One person was killed in Cairo, as security forces dispersed minor protests held by supporters of the outlawed Muslim Brotherhood in Cairo’s Maadi, Imbaba and Kerdasa districts on Friday, the second anniversary of the ouster of Islamist president Mohamed Morsi.
Health ministry spokesperson Hossam Abdel-Ghaffar told the Ahram Arabic news website that the person was killed in clashes in Maadi, and that protestors brought him to the hospital after he died.
Cairo’s Head of Security Ossama Bedeir told Aswat Masriya that the protests in Maadi had started after Friday prayers, and that the protestors had launched fireworks against security forces, prompting them to use tear gas to disperse them.
Police also broke up pro-Morsi protests in Menoufiya’s Sadat city, Ahram Arabic reported.

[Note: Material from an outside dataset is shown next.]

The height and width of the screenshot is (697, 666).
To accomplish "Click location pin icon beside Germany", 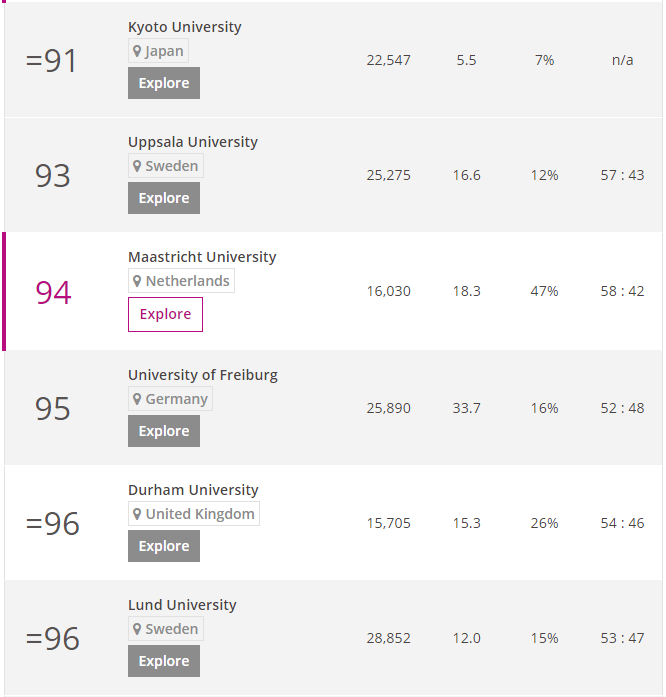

In a statement posted on the website of the Muslim Brotherhood’s now defunct political wing, the Freedom and Justice Party, on Thursday night, the pro-Morsi National Coalition for Supporting Legitimacy called for a week of protests, under the slogan “The coup is terrorism… We will break you,” calling it a new revolutionary wave for “victory and revenge.”
The coalition said they condemn the “terrorism of the coup”, referring to Morsi’s ouster on 3 July 2013, and the killing of nine Brotherhood members in 6 October city on Wednesday.
Egyptian security forces on Wednesday killed nine members of the Muslim Brotherhood during a raid on their apartment in the western Cairo suburb of 6 October city, the interior ministry said.
The pro-Morsi coalition also denounced the killing of Egyptians soldiers in North Sinai on the same day.
“The attacks in Sinai, incurring the deaths and injury of civilians and soldiers, plunge the country into a state of chaos and constitute a real threat to Egypt’s security, and exposes its people to great danger,” read their statement.
Tens of pro-Morsi protestors also marched in Alexandria, calling for the return of Morsi to power, and condemning Wednesday’s killings in 6 October city.
Meanwhile, other protests in Alexandria’s Qaed Ibrahim district condemned the Wednesday’s attacks on security personnel in North Sinai, and burned the Islamic State (IS) militant group’s flag.They called for revenge for the Egyptians soldiers recently killed in North Sinai, and chanted anti-Muslim Brotherhood and anti-IS slogans.
Battles between Islamist militants and the Egyptian army in North Sinai on Wednesday left at least 117 people dead, including 17 army soldiers and 100 militants, according to official statements by the Egyptian armed forces.
In November, Islamist militant group Ansar Beit Al-Maqdis swore allegiance to IS, and changed its name to Islamic State in the Sinai Penisula.